Overlooking the Town of Healy, Alaska
 Town of Healy, Alaska.

Concealed three-quarters of the way from Anchorage to Fairbanks on George Parks Highway is the small town of Healy. It is home to approximately 1,000 people and the Denali National Park, offering the Denali Fat Truck tours, the Denali Canyon Wave, and the Aurora Quest from Denali to visitors and residents alike. There are also several interesting things to do in downtown Healy, like Dog Sledding at EarthSong Lodge, sightseeing on a covered wagon with Black Diamond Resort, and checking out Donna’s House of Petals for that perfect keepsake to commemorate the trip. And, if you’re hungry, stop by 49th State Brewing or Black Diamond, which has great Bison chili.

North Pole

The beautiful Santa Claus House, near the North Pole, Alaska.
The beautiful Santa Claus House, near the North Pole, Alaska. Image credit Kit Leong via Shutterstock

 A substantial distance closer to Fairbanks, the town of North Pole is most famous for two things: being home to Santa Claus and being Christmas every day of the year. Whether you’ve been naughty or nice, everyone, but mostly those who have been nice, want to see the North Pole, or at least the town of North Pole. The main attraction is the Santa Claus House, a specialty gift shop that is based on Christmas. There are also a variety of outdoor adventures in or near the town of North Pole, including the Chena Lake Recreation Area and Alaska Wildlife Guide LLC, both great for seeing the Aurora Borealis, otherwise known as the Northern Lights.
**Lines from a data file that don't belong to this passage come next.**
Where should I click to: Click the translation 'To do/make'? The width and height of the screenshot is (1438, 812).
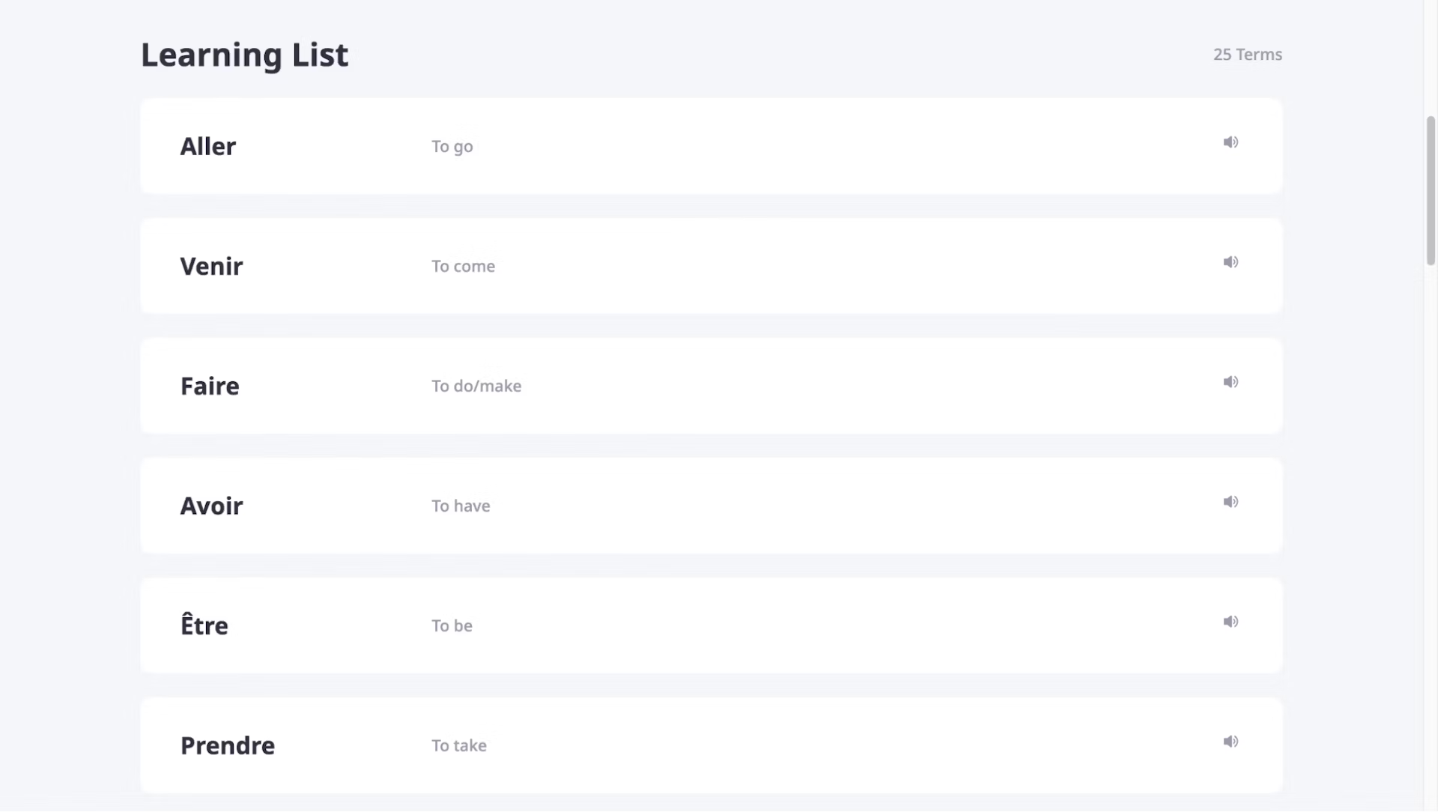pos(476,386)
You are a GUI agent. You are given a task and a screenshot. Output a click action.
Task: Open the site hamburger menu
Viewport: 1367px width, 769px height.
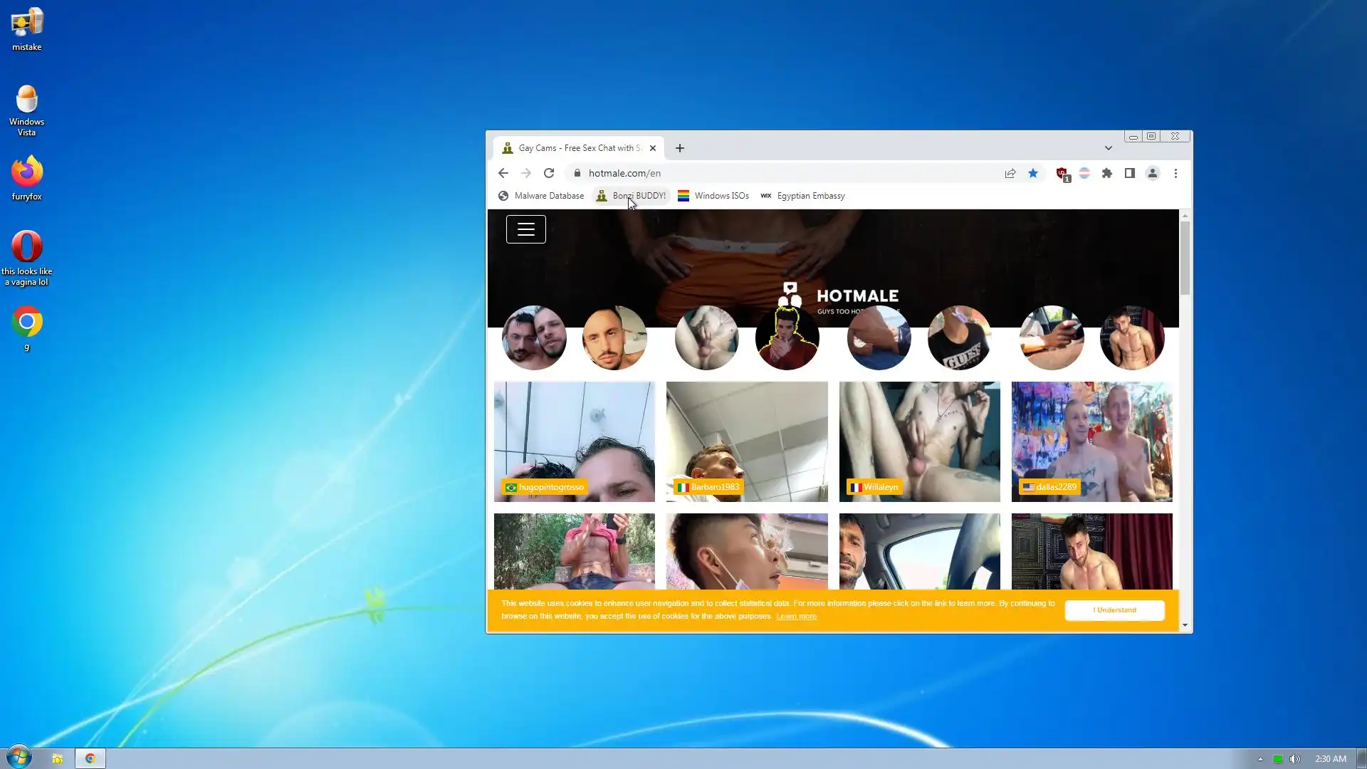click(526, 229)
Utqiagvik (formerly Barrow)

Aerial view of Barrow, Alaska.
Overlooking Utqiagvik, Alaska. Image credit Christopher Boswell via AdobeStock

Far to the north, further than you thought you could travel, is the town of Utqiagvik, formerly named Barrow. With a population of about 5,000 people, Utqiagvik is north of the Arctic Circle and receives 24 hours of sunlight from May to August and no sunlight from November to January. Though this town cannot be reached except by airplane, that doesn’t mean it doesn’t have some fun activities for those who make it there. Photography of bears, snowy owls, and other animals and birds that are native to the area is always popular. Plus, if you want to eat at the top of the world, Niggivikput is great for steak.

So, whether you are visiting the town of Sitka to check out the Bald Eagles at the Alaska Raptor Center, Lower Reid Falls in Skagway, the Santa Claus House in North Pole, or Niggivikput Restaurant in Utqiagvik, there is something for everyone in the majestic state of Alaska. From helicopter tours to boat tours to tours of the Aurora Borealis, the Frontier State is always a wonder to behold any time of the year.